BY Andrew Montford/The Daily Sceptic

The Irish Government’s mooted plan to slaughter some 200,000 cattle has been getting a great deal of attention this week. It is said, implausibly, that doing so will help save the planet from global warming, although prominent commentators, such as Jordan Peterson and Elon Musk, have been quick to point out that, as policy measures go, it looks, well, quite mad

Sudden urges to slaughter herds of cattle are, however, not without historical precedent. In 19th-century South Africa, a child prophetess named Nongqawuse persuaded her people, the Xhosa, that if they slaughtered all their livestock and burnt down their granaries everything would be miraculously replaced. Of course, when they tested her claims out, the reality was very different and, cattle being the basis of their economy, the policy resulted in the utter destruction of their society. Ireland beware!

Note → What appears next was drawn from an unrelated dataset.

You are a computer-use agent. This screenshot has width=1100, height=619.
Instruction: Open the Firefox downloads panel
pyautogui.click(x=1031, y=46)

The story of the cattle killings is told in The Grip of Culture, a new book that will soon be published by the Global Warming Policy Foundation (full disclosure: I am the book’s editor). Its central theme is that, like the Xhosa, our society is now being directed by what is known as a ‘cultural entity’ (or ‘a culture’ for short); the term covers both religions and extreme political movements – secular religions, if you like. The culture we are facing is, of course, climate catastrophism.

The book explains that cultures are a function of our subconscious and evolved alongside our genes as a way to bind groups of human beings together. They are an entirely natural feature of the human condition; they affect all of us. At the centre of each is a narrative of doom and redemption. Remarkably, this is always false, and indeed it is often scarcely even plausible. However, most adherents have never even read the core texts around which their culture has formed: this is as true of Extinction Rebellion supporters’ suppositions about the reports of the Intergovernmental Panel on Climate Change as it was of a medieval peasant’s trust in the truth of the Latin Bible, or a Red Guard’s faith in the Das Kapital. A statement of belief in the climate catastrophe narrative is therefore not a rational, considered opinion; it is simply a way of signalling to other people that you are a member of the climate ‘club’.

The behaviors that make cultures so effective are seen across history. Demonization of opponents is one obvious example; accusations of heresy have done their work from time immemorial. Those within the culture are warned not to stray from orthodoxy, and those outside it are invited to join up and win the group benefits (or to face the consequences). The terminology may have changed – ‘denier’ is the current term of art – but the intent, to silence dissent and to prevent questioning of the narrative, is the same.